┌────────

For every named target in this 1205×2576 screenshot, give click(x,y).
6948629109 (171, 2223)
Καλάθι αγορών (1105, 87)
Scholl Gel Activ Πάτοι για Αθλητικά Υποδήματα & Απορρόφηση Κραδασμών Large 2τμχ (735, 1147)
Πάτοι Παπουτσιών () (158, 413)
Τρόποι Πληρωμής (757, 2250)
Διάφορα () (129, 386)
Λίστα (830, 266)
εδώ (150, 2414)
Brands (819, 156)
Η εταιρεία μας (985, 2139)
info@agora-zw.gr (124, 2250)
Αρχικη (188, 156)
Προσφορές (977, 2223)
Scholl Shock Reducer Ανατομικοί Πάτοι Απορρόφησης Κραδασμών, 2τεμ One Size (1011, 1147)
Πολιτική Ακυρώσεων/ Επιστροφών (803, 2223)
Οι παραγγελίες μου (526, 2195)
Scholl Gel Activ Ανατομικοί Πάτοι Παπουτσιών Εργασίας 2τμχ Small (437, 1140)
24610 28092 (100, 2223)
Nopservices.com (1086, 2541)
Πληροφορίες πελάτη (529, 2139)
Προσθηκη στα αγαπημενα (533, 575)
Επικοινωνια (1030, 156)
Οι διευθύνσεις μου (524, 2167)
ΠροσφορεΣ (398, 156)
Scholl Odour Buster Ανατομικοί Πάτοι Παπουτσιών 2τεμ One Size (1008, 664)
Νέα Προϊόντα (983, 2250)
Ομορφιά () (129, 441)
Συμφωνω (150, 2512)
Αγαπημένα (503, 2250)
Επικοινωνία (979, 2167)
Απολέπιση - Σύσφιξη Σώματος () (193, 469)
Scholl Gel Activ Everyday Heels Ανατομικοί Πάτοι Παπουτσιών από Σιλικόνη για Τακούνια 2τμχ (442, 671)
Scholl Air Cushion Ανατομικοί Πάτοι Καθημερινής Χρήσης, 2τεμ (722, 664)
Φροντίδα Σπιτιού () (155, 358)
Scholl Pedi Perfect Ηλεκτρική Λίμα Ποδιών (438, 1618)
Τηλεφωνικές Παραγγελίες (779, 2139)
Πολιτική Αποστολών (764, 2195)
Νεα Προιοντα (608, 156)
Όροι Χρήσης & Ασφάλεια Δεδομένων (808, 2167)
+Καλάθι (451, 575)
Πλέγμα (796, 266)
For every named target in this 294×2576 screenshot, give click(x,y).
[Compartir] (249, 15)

└────────

◆ EXERCISE BRIEF:
Every record above is to be transcribed exactly.

◆ REPLY TO THE TASK:
For every named target in this 1205×2576 screenshot, give click(x,y).
6948629109 (171, 2223)
Καλάθι αγορών (1105, 87)
Scholl Gel Activ Πάτοι για Αθλητικά Υποδήματα & Απορρόφηση Κραδασμών Large 2τμχ (735, 1147)
Πάτοι Παπουτσιών () (158, 413)
Τρόποι Πληρωμής (757, 2250)
Διάφορα () (129, 386)
Λίστα (830, 266)
εδώ (150, 2414)
Brands (819, 156)
Η εταιρεία μας (985, 2139)
info@agora-zw.gr (124, 2250)
Αρχικη (188, 156)
Προσφορές (977, 2223)
Scholl Shock Reducer Ανατομικοί Πάτοι Απορρόφησης Κραδασμών, 2τεμ One Size (1011, 1147)
Πολιτική Ακυρώσεων/ Επιστροφών (803, 2223)
Οι παραγγελίες μου (526, 2195)
Scholl Gel Activ Ανατομικοί Πάτοι Παπουτσιών Εργασίας 2τμχ Small (437, 1140)
24610 28092 (100, 2223)
Nopservices.com (1086, 2541)
Πληροφορίες πελάτη (529, 2139)
Προσθηκη στα αγαπημενα (533, 575)
Επικοινωνια (1030, 156)
Οι διευθύνσεις μου (524, 2167)
ΠροσφορεΣ (398, 156)
Scholl Odour Buster Ανατομικοί Πάτοι Παπουτσιών 2τεμ One Size (1008, 664)
Νέα Προϊόντα (983, 2250)
Ομορφιά () (129, 441)
Συμφωνω (150, 2512)
Αγαπημένα (503, 2250)
Επικοινωνία (979, 2167)
Απολέπιση - Σύσφιξη Σώματος () (193, 469)
Scholl Gel Activ Everyday Heels Ανατομικοί Πάτοι Παπουτσιών από Σιλικόνη για Τακούνια 2τμχ (442, 671)
Scholl Air Cushion Ανατομικοί Πάτοι Καθημερινής Χρήσης, 2τεμ (722, 664)
Φροντίδα Σπιτιού () (155, 358)
Scholl Pedi Perfect Ηλεκτρική Λίμα Ποδιών (438, 1618)
Τηλεφωνικές Παραγγελίες (779, 2139)
Πολιτική Αποστολών (764, 2195)
Νεα Προιοντα (608, 156)
Όροι Χρήσης & Ασφάλεια Δεδομένων (808, 2167)
+Καλάθι (451, 575)
Πλέγμα (796, 266)
For every named target in this 294×2576 screenshot, give click(x,y).
[Compartir] (249, 15)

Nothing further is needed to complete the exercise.